Introduction
The goal of this post is to provide basics of Web Assessmbly (abbreviated “Wasm”), so the next time you encounter it, you will be able to understand it and test it.
I will not cover all the available instructions as documentation exists for that (see a bit below), but I will try to give you the keys to understand any Wasm code.
Documentation
The documentation for all the instructions in Wasm is available here: https://github.com/sunfishcode/wasm-reference-manual/blob/master/WebAssembly.md
Moreover, a good picture of how to write Wasm code can be found here:
https://learnxinyminutes.com/docs/wasm/
If there is documentation, why this post?
It’s simple:
- Not everybody has basics on how to read assembly code and the tools to handle Wasm are not numerous
- The mentioned documentation (which is the official one) is, in my opinion, not the most comprehensive one.
So the goal is to address these two points.
Disclaimer
I’m not a professional reverse engineer, nor Wasm expert, this post is the sum of the knowledge I acquired while tinkering with Wasm, which is, in my opinion, a very interesting technology.
That being said, you now know that you absolutely won’t become a Wasm master just by reading this. If you are interested after your reading, I encourage you the create yourself your own lab and experiment on your own.
What are the required tools?
In fact, in this post, I will use only one tool that most of us already have on his/her computer: Google Chrome.
I won’t speak about Firefox, because I had some various bugs with it at the time of the writing.
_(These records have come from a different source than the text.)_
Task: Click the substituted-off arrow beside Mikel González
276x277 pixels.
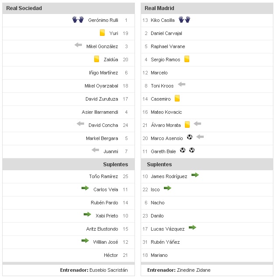Action: click(x=78, y=45)
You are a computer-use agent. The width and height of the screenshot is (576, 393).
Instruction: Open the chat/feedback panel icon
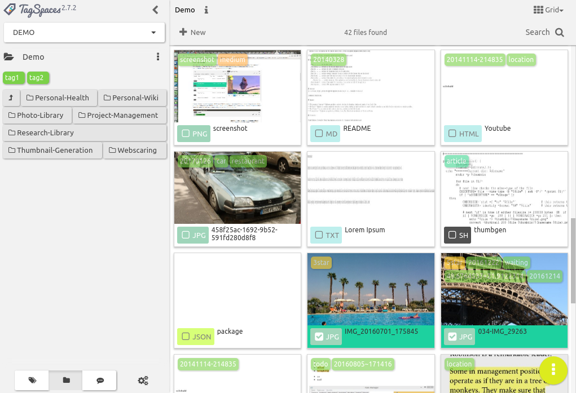pyautogui.click(x=99, y=381)
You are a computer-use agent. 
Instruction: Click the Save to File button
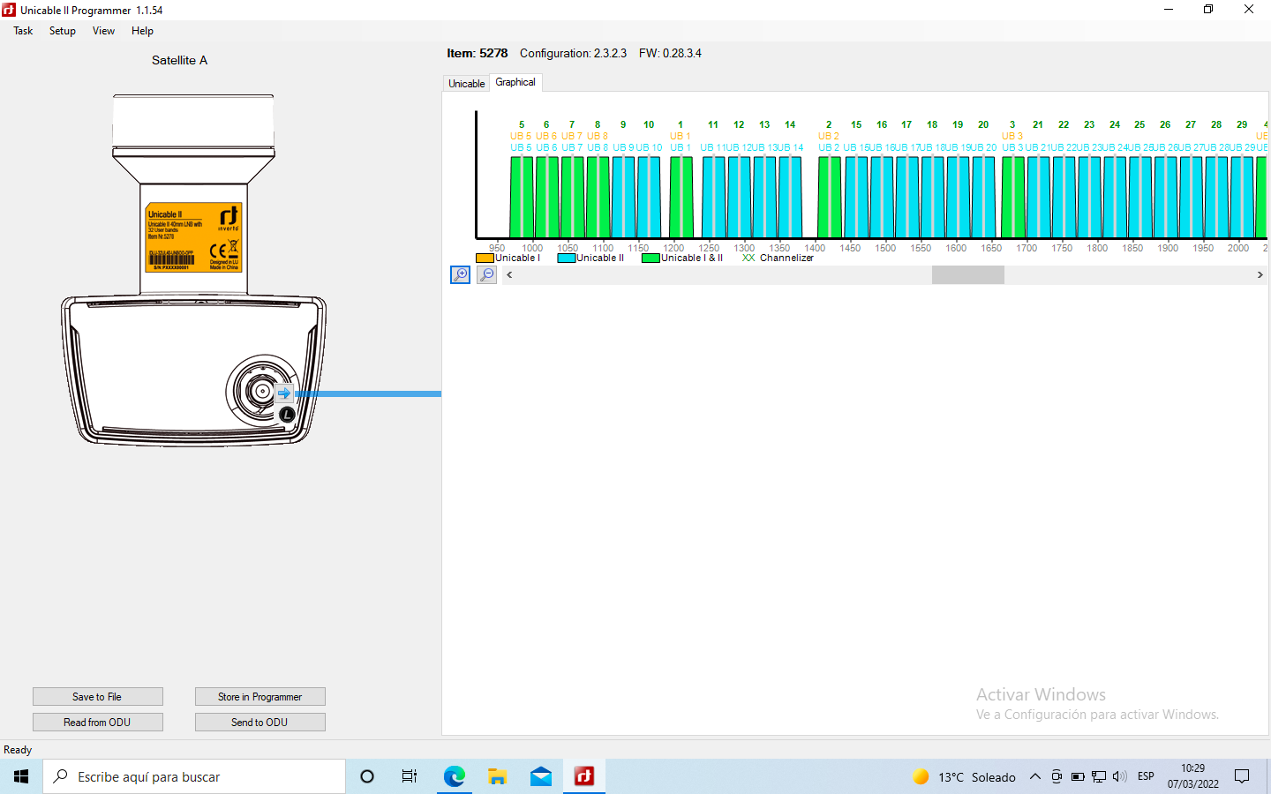pyautogui.click(x=97, y=697)
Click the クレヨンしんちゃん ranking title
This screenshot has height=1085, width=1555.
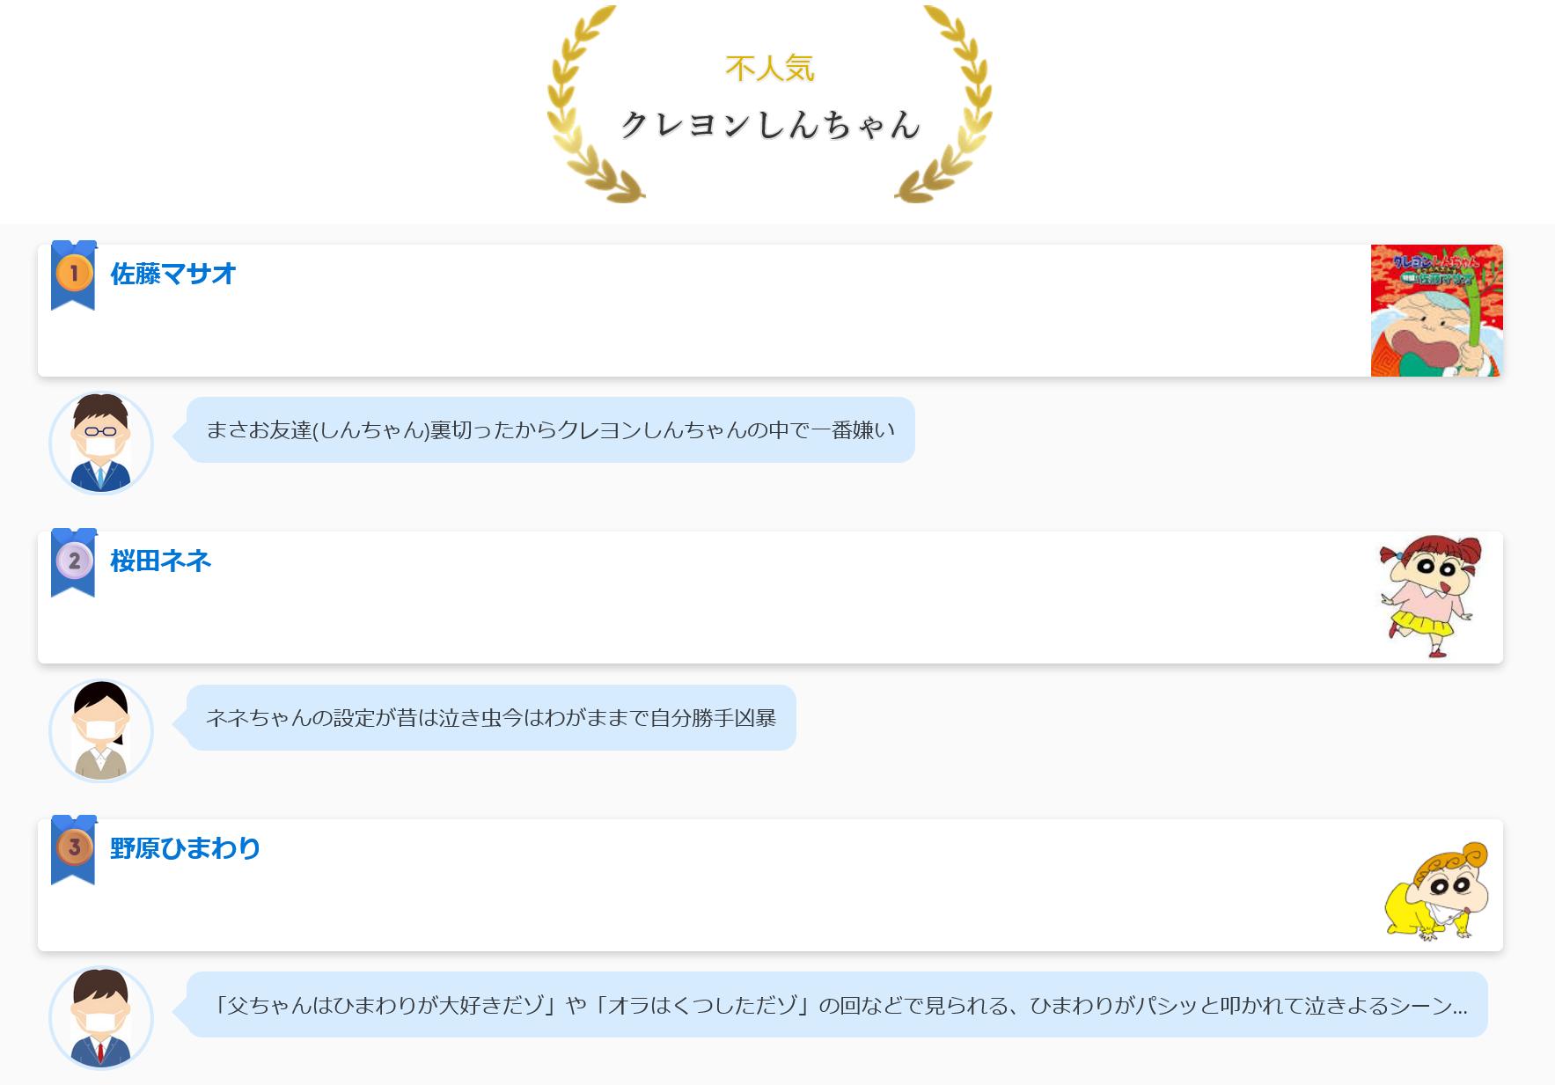point(770,125)
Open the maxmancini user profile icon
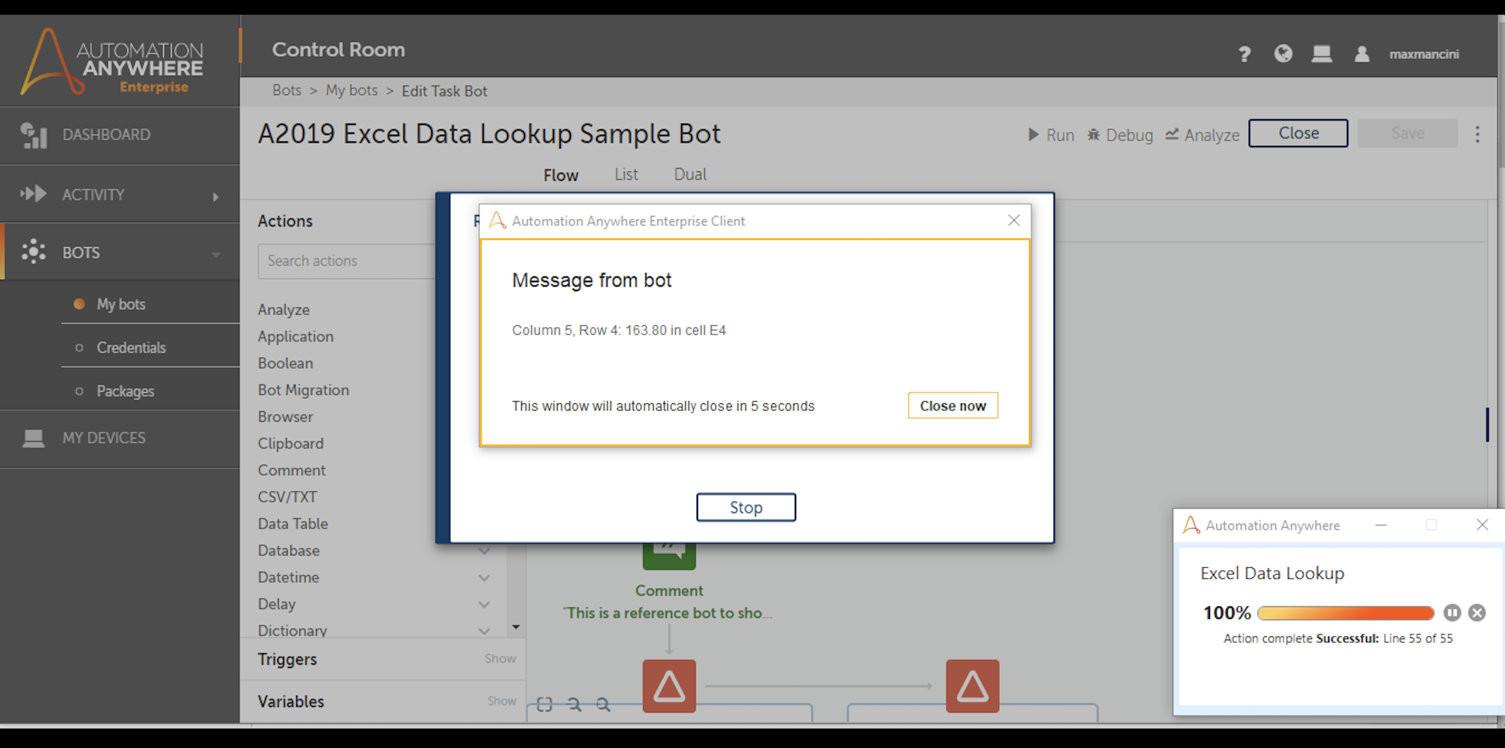This screenshot has height=748, width=1505. click(1362, 54)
Other tools already exist but won’t be discussed in detailed in this post, such as https://github.com/WebAssembly/wabt which is very useful to find quickly specific things and do some simple checks.
Created toolkit
I created a toolkit to help the memory inspection of a Wasm application:
https://github.com/ExcelliumSA/WASMToolkit
More features are to come, but it will take some time.
Support/example
For this post, I have created a beginner-level challenge: https://github.com/ExcelliumSA/WASM-lab. It is also deployed here: https://excelliumsa.github.io/WASM-lab/.
On this challenge, the Wasm is simple to understand, and the flag is easy to get once you understand the code.
Let’s go!
Where do we start?
On arrival on the challenge’s page, you can see the following interface:
The HTML code behind the interface is the following:
We can see that a “lab.js” is loaded and that the input field is named “password”.
The sources loaded by the browser for this application are the followings:
Great, we can see the “lab.js” file and other files that seem related to Wasm.
Let’s check what’s happening in the “run_ws” JavaScript function regarding the password field seen in the HTML code:
So, what’s happening inside this function? The input field “password” is retrieved and passed to a mysterious “allocateUTF8” function and the result is then passed to a “Module._checkPassword” function. The return value of this function seems to indicate whether the password is the correct one or not. That sounds good to me!
Okay, but we need to know what “allocateUTF8” and “_checkPassword” are doing.
By looking into the “lab.js” file, we can have our first clues:
We could go deeper to fully understand what’s happening, but I’ll spare you the trouble since it’s not the topic of this post. This function gets a JavaScript string and convert it to a Wasm compatible object by allocating some space on the stack of the Wasm program and copying the content of the string to the newly allocated space. The compatible object is a pointer to the start of the allocated space.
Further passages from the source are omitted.